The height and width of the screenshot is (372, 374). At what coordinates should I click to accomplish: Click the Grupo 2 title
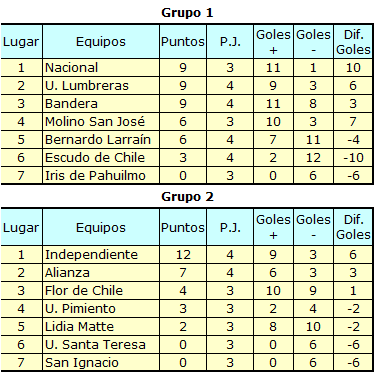[187, 197]
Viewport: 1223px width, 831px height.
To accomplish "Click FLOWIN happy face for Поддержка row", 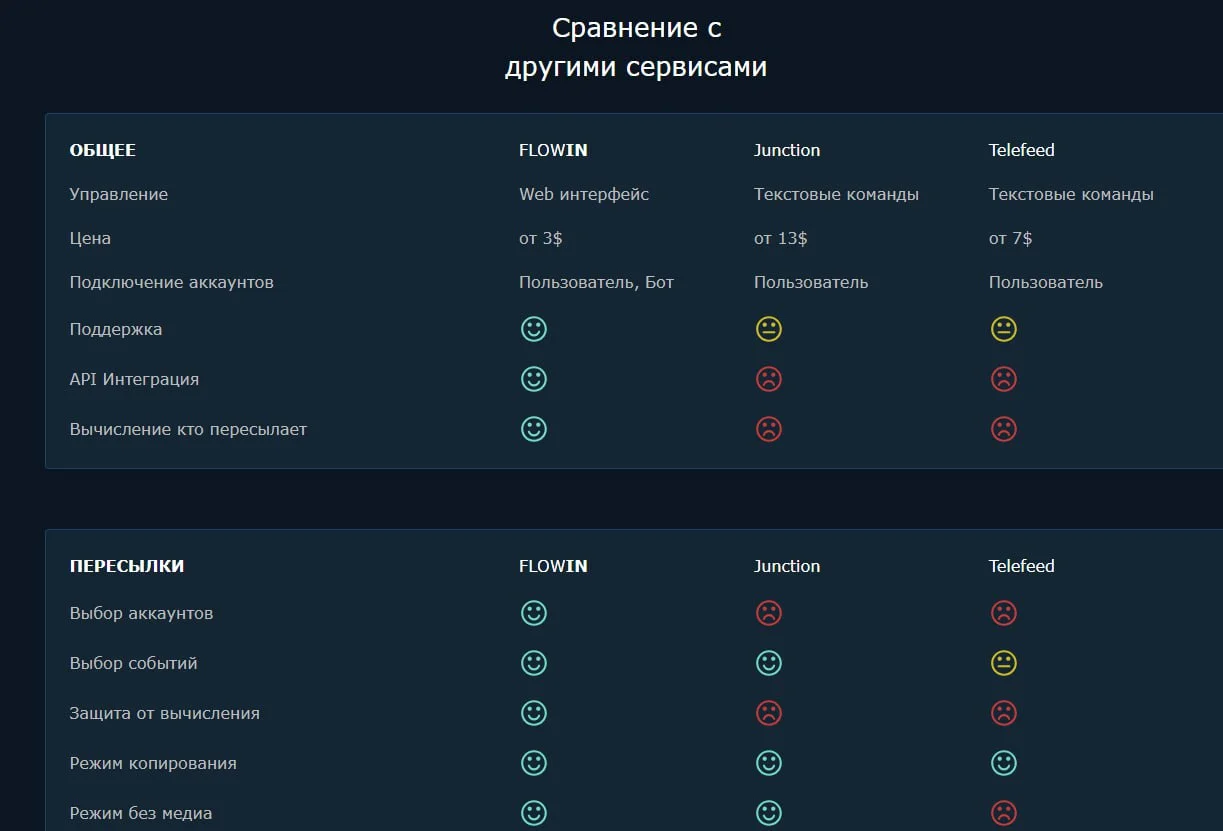I will point(534,329).
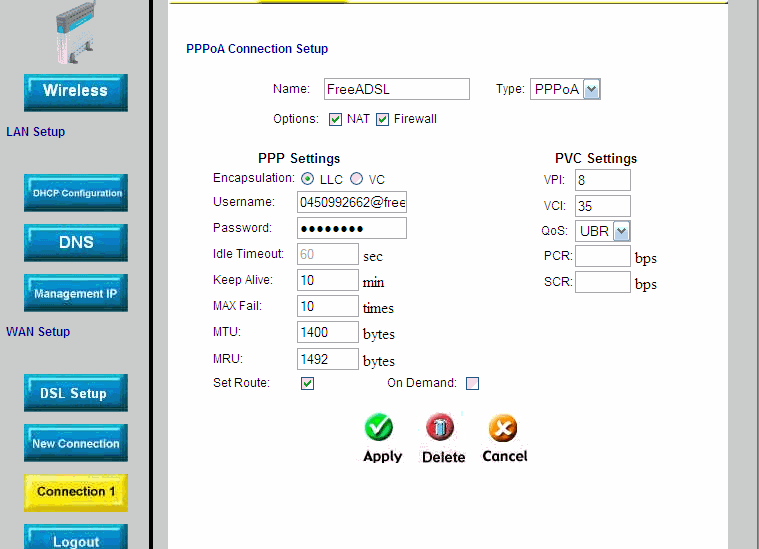Select VC encapsulation radio button
The image size is (759, 549).
point(356,179)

- **SET EXERCISE**: Go through the entries above and copy every line that contains the word "height", keeping each line unchanged.

- **SOLUTION BELOW**:
The height and width of the screenshot is (372, 374). At what coordinates should I click to accomplish: Click the Grupo 2 title
Viewport: 1223px width, 831px height.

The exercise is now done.